Recorded data
================

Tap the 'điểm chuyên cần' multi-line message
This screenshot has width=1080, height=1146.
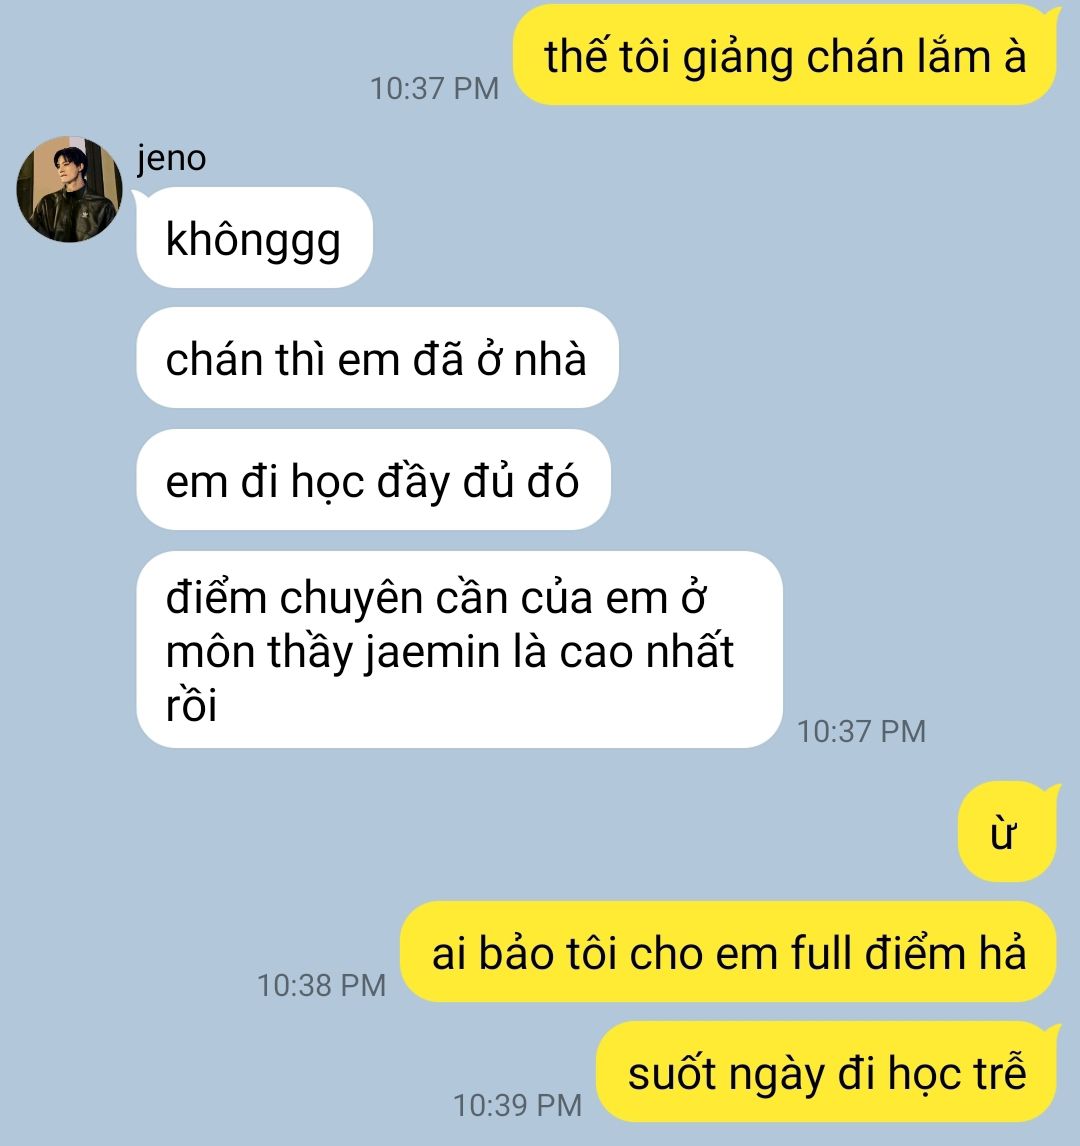pyautogui.click(x=459, y=650)
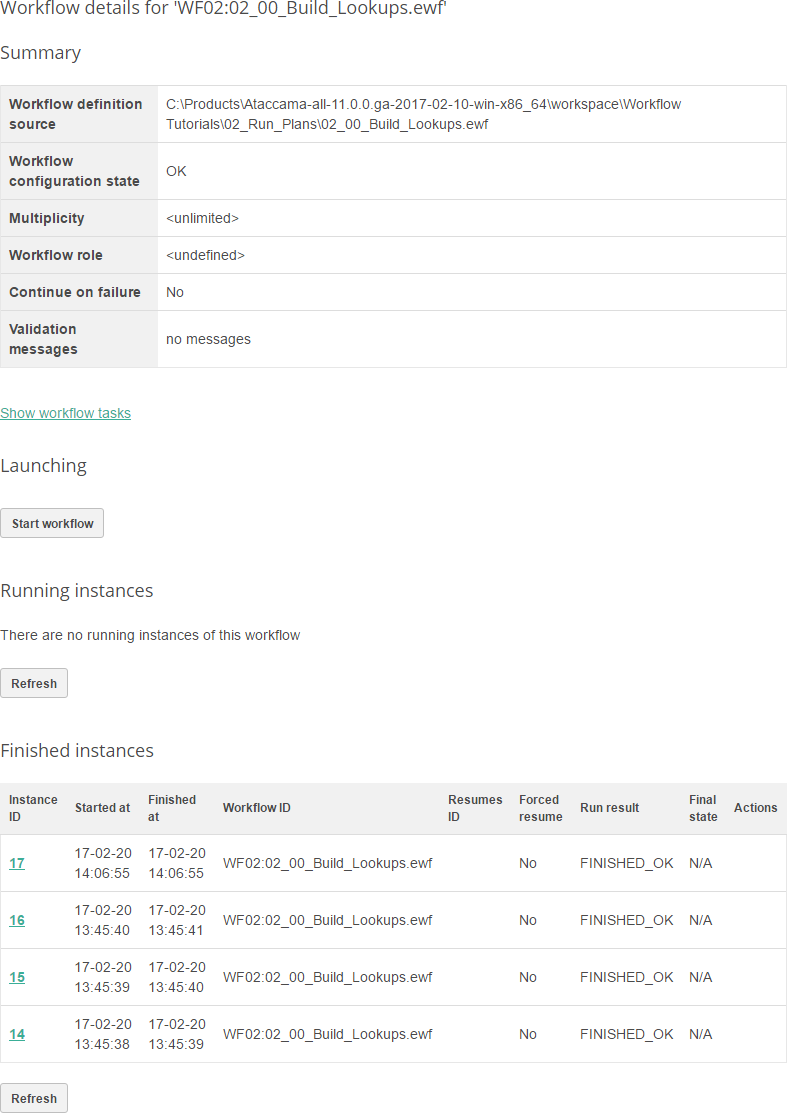Click the 'Actions' column header
The image size is (787, 1113).
tap(756, 807)
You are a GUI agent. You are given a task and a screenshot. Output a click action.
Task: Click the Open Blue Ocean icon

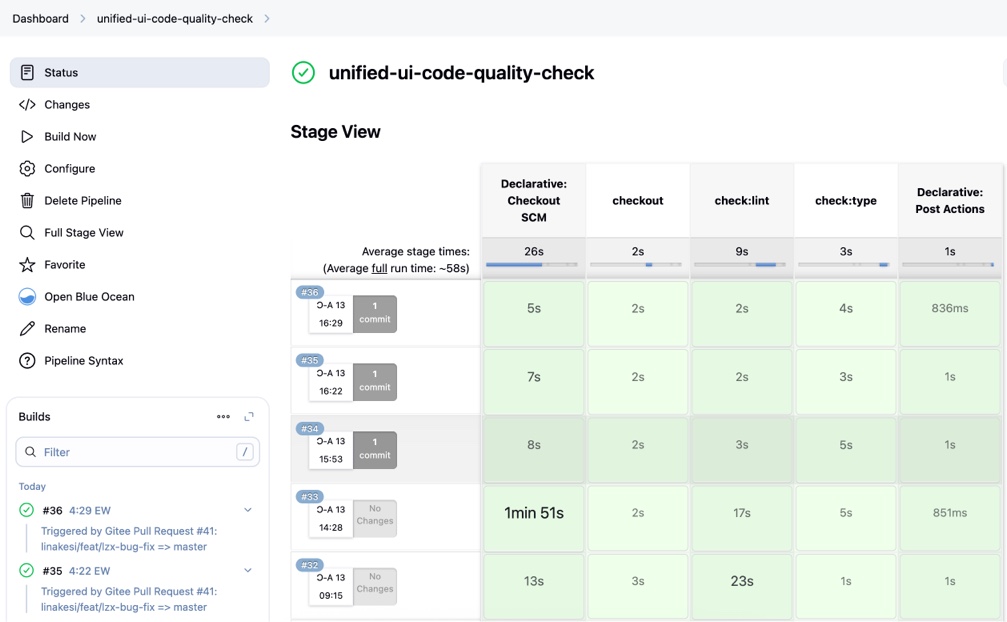pyautogui.click(x=27, y=297)
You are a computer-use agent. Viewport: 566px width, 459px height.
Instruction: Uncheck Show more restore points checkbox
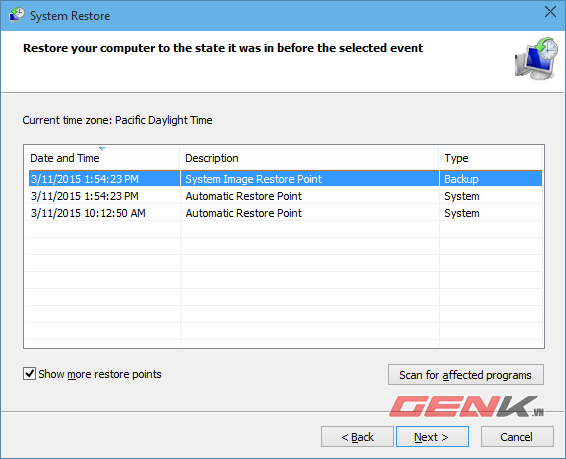(x=29, y=374)
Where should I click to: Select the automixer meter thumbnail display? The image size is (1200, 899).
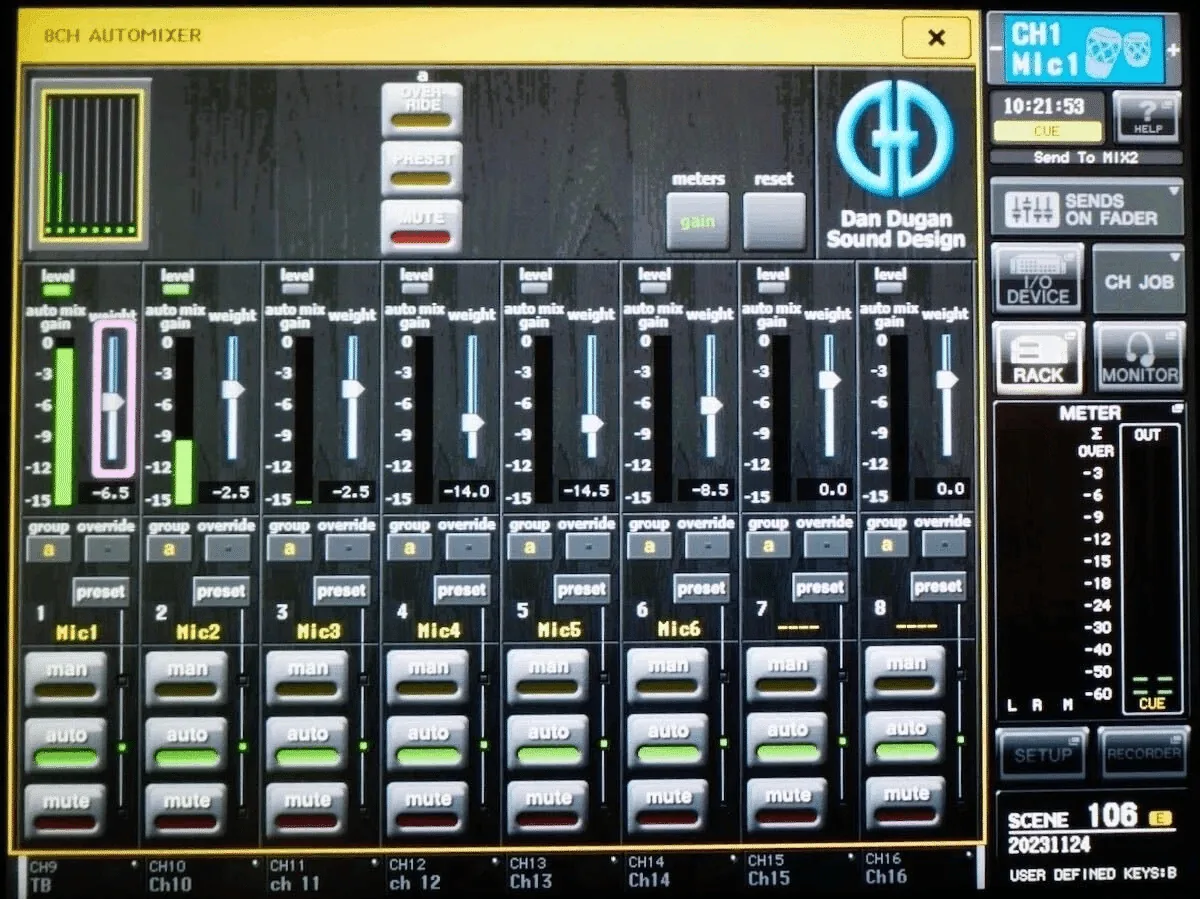pyautogui.click(x=90, y=165)
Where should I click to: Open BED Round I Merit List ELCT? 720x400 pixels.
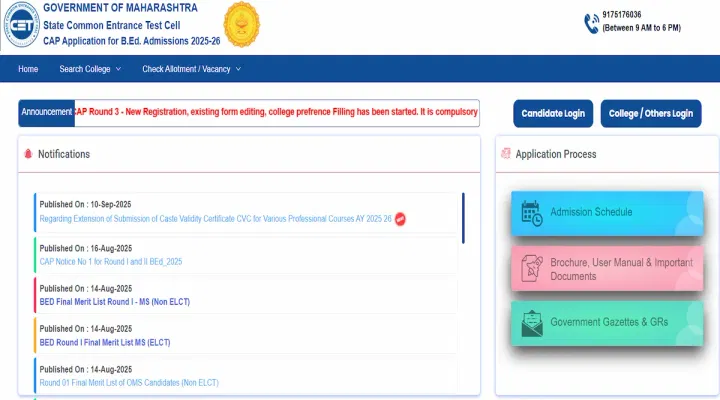pos(105,342)
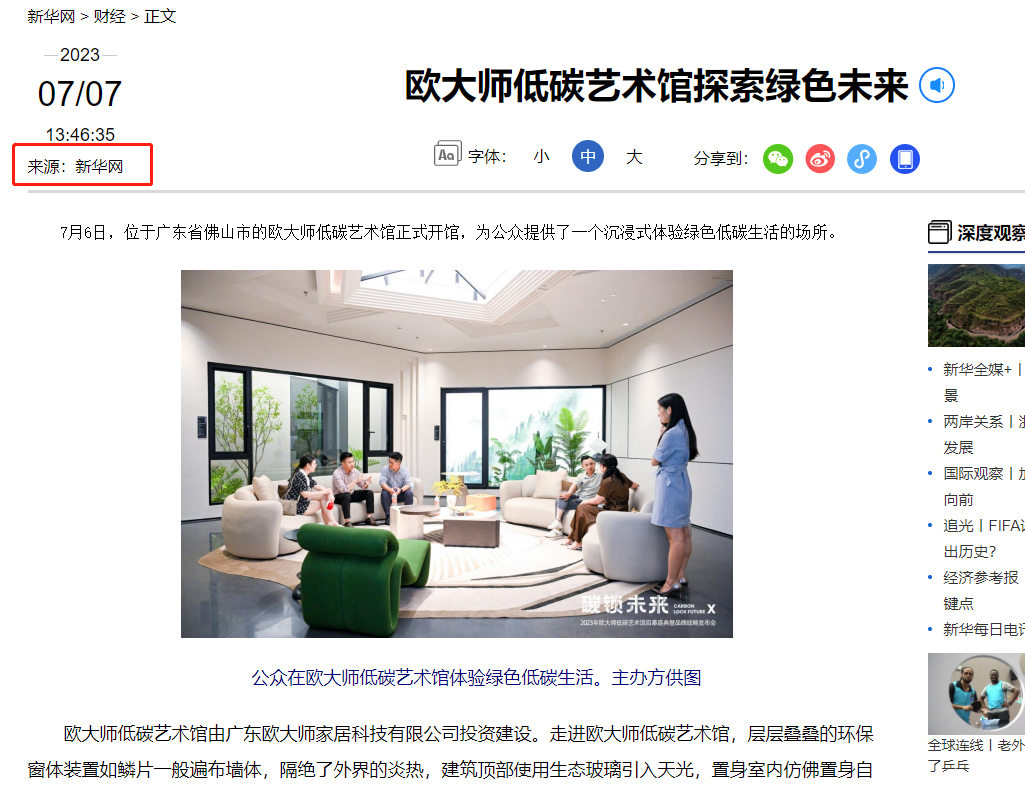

================

What the exercise asks> Find all the lines with "agent" in the data and copy them.

Answer for this exercise>
You are a GUI agent. You are given a task and a screenshot. Output a click action.
You are a computer-use agent. Viewport: 566px width, 459px height.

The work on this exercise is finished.